Germany Concerned by Fundamentalism
May 18, 2005Interior Minister Otto Schily said that German national security remained largely stable in 2004, with German law enforcement authorities successfully reducing the threat of terrorist activities. But in spite of apparent successes, he stressed, there has been a slight increase in rightwing crime in this country, and the fight against neo-Nazi violence and rightwing sentiments needs to intensify.
Schily also praised Germany's new anti-terror laws introduced after the September 11 attacks on the United States, as well as recent legislation aimed at curbing public appearances of far-right parties in Germany.
Threat of fundamentalism
In 2004, three years after the terror attacks on the US, the fight against Islamic terrorism continues to be Germany's prime national security concern.
Schily said that there was still a potential of 57,000 radical Muslims in Germany and that the number of members in fundamentalist organizations had actually increased slightly from 30,950 in 2003 to 31,800 last year.
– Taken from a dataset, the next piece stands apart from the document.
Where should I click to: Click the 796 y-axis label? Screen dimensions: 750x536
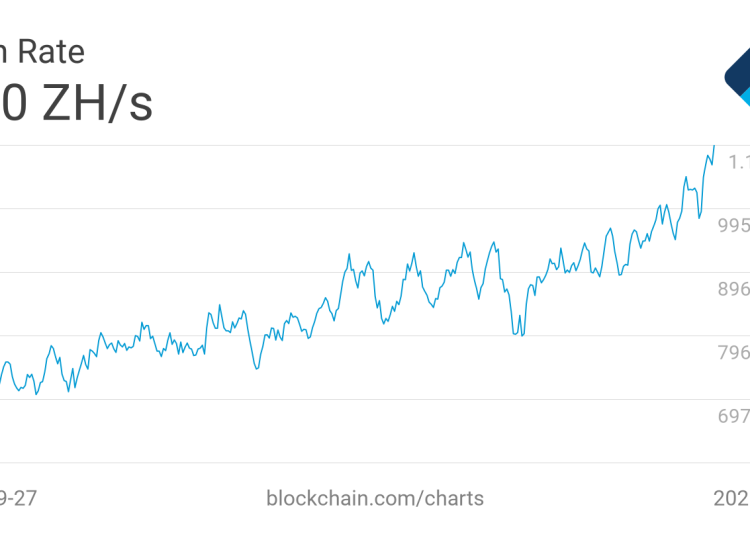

Yet government efforts, including new anti-terror laws introduced in 2002, he said, had proved successful in 2004.
"We were able to improve substantially surveillance and intelligence-gathering," he said, "which is a precondition for curbing Islamic terrorism. The establishment of a national counter-terrorism centre last year has accelerated the processing and analyzing of important information, enabling us to reach a new level in the fight against terrorism."
In 2004, the report says, German authorities were able to ban two fundamentalist organizations operating here. Among them was the so-called Al-Aqsa Association, which had been collecting money to finance terrorist activities, and a Turkish newspaper spreading anti-Jewish propaganda.
Further successes, Schily said, were 171 cases brought against terror suspects in German courts. They included the trial of three Iraqi citizens who were allegedly plotting to kill the former Iraqi prime minister Iyad Allawi (pictured, center) during a visit to Germany last year.
New concerns
But the report also revealed that 2004 had seen the emergence of new worries, primarily regarding right-wing violence and extremism.
Far-right crimes jumped by 10 percent to 12051 incidents. And although the overall number of neo-Nazis in Germany dropped slightly to 40,700, the far-right National Democratic Party was able to attract more than 300 new members, increasing its rank-and-file to well over 5000. Schily warned that the party's campaigns were increasingly focusing on the most vulnerable members of German society.
"The right-wing scene has stepped up efforts to lure children and young adults to their ranks, he said. "The NPD has even started canvassing in and outside schools. They launched a campaign codenamed 'Schoolyard' in which they were planning to distribute 50,000 CDs containing inflammatory neo-Nazi music to schoolchildren. Thanks to vigilant citizens, the authorities were alerted and were able to foil their plans."
Increased public awareness
The German interior minister made an impassioned plea for greater public awareness in the fight against right-wing and anti-foreigner sentiments.
Legal changes, Schily said, that had, for example, prevented the NPD from marching past Berlin's Holocaust memorial at the recent anniversary of the end of World War Two, were only part of the battle. What had been really impressive on that day, he said, were the thousands of counter-demonstrators who stopped the neo-Nazis from marching in Berlin at all.